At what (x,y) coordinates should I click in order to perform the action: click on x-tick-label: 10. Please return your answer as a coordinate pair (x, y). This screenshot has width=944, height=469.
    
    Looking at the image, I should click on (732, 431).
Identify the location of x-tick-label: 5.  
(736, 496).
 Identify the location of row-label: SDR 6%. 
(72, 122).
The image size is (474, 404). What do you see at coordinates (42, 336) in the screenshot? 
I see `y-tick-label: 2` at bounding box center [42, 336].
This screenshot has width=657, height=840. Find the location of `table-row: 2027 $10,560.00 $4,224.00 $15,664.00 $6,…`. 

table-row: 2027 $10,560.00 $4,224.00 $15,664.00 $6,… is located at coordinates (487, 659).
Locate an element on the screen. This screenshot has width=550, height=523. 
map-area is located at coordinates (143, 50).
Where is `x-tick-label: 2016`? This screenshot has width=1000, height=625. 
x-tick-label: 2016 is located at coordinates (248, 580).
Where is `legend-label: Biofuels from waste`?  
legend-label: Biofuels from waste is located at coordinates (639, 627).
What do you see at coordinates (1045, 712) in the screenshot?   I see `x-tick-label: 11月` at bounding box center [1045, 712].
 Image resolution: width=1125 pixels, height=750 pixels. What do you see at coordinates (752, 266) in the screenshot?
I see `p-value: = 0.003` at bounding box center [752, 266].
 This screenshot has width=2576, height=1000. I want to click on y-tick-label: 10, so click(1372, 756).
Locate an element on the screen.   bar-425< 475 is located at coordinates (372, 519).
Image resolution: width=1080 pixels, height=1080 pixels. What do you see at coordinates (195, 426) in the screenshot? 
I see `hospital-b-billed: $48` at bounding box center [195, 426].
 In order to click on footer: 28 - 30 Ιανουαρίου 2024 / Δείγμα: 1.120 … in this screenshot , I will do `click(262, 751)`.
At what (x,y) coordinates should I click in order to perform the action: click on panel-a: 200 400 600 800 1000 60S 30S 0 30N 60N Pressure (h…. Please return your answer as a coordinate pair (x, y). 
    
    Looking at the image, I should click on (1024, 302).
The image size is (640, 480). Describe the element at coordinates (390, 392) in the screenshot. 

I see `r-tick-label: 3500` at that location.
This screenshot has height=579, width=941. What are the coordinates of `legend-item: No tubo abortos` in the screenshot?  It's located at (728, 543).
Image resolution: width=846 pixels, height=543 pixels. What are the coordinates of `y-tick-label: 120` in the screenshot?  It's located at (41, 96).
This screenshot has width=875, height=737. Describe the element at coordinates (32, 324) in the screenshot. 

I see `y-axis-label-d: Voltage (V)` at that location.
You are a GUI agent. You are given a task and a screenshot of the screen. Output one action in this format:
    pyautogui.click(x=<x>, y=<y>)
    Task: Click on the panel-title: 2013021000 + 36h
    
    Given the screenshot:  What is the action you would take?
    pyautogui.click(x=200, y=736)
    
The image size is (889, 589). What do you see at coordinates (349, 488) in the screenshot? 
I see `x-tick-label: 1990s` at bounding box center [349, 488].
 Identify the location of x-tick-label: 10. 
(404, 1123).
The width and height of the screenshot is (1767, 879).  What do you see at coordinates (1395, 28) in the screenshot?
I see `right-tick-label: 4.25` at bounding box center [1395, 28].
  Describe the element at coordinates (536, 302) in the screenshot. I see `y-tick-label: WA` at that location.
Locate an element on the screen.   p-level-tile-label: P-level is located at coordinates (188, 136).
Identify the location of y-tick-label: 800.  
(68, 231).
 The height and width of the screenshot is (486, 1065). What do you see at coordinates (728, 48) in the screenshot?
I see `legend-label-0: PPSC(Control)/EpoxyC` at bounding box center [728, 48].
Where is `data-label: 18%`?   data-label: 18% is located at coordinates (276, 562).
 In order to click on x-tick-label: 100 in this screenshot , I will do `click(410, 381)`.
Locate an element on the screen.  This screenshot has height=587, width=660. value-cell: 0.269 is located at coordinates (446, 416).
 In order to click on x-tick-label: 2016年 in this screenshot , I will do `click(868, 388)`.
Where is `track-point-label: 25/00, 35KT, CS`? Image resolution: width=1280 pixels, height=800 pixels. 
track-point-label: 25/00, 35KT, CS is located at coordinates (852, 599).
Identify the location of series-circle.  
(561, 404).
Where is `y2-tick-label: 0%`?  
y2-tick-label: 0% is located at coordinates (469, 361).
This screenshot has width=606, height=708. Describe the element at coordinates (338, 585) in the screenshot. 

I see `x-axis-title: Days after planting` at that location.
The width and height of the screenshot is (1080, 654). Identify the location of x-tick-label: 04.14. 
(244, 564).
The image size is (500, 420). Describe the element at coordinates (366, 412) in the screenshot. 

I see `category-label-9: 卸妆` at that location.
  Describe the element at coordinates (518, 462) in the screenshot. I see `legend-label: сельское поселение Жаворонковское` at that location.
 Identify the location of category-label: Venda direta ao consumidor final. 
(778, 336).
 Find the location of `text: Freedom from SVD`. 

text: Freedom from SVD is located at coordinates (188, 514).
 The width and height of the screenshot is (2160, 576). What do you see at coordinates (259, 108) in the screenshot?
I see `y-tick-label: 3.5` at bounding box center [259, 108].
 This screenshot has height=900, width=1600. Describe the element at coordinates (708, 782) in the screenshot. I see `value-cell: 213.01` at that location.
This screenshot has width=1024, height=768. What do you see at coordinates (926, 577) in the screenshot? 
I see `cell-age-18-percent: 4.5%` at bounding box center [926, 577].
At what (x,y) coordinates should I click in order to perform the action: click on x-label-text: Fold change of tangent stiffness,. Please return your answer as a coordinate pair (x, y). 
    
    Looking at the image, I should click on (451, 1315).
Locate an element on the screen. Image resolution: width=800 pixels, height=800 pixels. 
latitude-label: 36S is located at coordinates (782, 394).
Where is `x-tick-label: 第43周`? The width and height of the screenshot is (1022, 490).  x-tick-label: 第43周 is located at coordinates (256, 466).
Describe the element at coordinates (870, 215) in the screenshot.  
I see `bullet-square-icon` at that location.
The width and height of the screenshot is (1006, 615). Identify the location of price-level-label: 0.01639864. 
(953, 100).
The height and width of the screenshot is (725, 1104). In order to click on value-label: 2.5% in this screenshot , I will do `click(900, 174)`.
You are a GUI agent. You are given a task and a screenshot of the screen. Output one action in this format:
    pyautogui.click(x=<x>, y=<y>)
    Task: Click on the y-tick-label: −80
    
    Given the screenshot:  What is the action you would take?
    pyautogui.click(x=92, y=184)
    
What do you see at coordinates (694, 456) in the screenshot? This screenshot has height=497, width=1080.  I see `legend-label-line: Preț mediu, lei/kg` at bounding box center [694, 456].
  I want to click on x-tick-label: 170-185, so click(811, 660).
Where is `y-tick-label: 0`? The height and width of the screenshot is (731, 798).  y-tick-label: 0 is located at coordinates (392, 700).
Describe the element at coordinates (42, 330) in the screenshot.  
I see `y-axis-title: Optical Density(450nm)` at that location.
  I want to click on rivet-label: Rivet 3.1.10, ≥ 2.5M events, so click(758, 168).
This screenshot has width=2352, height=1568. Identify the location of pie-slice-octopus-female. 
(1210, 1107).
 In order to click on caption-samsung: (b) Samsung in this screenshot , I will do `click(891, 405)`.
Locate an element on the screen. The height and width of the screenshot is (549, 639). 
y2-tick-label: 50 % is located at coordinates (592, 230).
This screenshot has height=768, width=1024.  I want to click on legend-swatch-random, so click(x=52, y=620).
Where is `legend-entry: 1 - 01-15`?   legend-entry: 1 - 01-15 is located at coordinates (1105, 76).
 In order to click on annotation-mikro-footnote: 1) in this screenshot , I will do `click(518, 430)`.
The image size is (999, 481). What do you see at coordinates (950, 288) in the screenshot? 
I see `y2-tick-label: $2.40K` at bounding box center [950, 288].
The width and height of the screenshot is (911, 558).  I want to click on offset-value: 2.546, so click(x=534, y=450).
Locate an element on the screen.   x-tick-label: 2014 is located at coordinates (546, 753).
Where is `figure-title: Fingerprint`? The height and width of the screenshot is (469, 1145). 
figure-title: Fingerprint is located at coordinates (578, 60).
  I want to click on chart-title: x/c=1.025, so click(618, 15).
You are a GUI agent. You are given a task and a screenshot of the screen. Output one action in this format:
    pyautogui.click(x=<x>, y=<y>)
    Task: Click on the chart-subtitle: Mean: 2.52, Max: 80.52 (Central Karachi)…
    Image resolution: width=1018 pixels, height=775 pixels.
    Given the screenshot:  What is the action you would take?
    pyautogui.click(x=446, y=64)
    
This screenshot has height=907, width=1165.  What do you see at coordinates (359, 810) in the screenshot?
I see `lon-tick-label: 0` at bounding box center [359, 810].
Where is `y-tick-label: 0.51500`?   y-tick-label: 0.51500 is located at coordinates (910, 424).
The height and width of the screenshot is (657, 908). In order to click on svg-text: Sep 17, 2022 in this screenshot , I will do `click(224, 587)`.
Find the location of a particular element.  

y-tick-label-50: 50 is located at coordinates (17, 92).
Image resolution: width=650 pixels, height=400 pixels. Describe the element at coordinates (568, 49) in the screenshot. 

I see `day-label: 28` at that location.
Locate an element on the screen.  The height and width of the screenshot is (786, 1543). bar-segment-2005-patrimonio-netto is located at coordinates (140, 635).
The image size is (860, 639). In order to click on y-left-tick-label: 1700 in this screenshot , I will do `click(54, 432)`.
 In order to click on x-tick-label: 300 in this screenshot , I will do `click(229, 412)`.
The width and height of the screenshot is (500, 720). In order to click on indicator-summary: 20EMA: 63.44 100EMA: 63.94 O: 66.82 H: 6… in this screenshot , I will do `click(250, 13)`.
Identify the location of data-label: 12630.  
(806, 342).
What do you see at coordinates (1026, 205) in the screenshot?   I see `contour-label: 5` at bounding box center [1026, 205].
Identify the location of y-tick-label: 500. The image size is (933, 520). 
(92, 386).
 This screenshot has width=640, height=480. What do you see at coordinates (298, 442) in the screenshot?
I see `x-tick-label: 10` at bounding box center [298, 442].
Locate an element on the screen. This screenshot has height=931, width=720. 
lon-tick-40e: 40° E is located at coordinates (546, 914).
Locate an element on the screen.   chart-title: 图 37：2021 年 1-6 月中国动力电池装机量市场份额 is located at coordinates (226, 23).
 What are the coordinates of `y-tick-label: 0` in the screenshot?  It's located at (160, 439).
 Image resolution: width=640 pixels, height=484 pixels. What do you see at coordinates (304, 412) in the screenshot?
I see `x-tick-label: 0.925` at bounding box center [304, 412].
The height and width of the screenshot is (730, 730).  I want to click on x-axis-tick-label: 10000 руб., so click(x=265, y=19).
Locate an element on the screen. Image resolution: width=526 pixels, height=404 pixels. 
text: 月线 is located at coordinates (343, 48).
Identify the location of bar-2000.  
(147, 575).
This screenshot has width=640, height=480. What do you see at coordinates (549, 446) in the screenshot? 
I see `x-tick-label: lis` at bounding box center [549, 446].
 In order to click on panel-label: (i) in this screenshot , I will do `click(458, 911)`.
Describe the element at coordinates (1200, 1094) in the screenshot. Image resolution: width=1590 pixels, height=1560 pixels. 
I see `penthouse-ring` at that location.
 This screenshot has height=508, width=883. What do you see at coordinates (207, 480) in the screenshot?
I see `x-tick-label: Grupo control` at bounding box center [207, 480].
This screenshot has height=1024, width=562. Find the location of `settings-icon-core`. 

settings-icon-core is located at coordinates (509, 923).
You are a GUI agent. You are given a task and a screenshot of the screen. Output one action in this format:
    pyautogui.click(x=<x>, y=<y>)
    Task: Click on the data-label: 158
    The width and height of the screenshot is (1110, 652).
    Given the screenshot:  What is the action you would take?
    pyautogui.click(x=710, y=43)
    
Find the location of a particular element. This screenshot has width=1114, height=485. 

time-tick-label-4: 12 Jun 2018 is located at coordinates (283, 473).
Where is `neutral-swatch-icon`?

*****

* _WHAT YOU HAVE TO DO_
Print the data from its first line up to and including the line that contains "coordinates (372, 519).", reproducing each line verbatim.

* _OUTPUT OF THE TASK_
At what (x,y) coordinates should I click in order to perform the action: click on x-tick-label: 10. Please return your answer as a coordinate pair (x, y). This screenshot has width=944, height=469.
    
    Looking at the image, I should click on (732, 431).
Identify the location of x-tick-label: 5.  
(736, 496).
 Identify the location of row-label: SDR 6%. 
(72, 122).
The image size is (474, 404). What do you see at coordinates (42, 336) in the screenshot? 
I see `y-tick-label: 2` at bounding box center [42, 336].
This screenshot has width=657, height=840. Find the location of `table-row: 2027 $10,560.00 $4,224.00 $15,664.00 $6,…`. 

table-row: 2027 $10,560.00 $4,224.00 $15,664.00 $6,… is located at coordinates (487, 659).
Locate an element on the screen. This screenshot has width=550, height=523. 
map-area is located at coordinates (143, 50).
Where is `x-tick-label: 2016`? This screenshot has width=1000, height=625. 
x-tick-label: 2016 is located at coordinates (248, 580).
Where is `legend-label: Biofuels from waste`?  
legend-label: Biofuels from waste is located at coordinates (639, 627).
What do you see at coordinates (1045, 712) in the screenshot?   I see `x-tick-label: 11月` at bounding box center [1045, 712].
 Image resolution: width=1125 pixels, height=750 pixels. What do you see at coordinates (752, 266) in the screenshot?
I see `p-value: = 0.003` at bounding box center [752, 266].
 This screenshot has width=2576, height=1000. I want to click on y-tick-label: 10, so click(1372, 756).
Locate an element on the screen.   bar-425< 475 is located at coordinates (372, 519).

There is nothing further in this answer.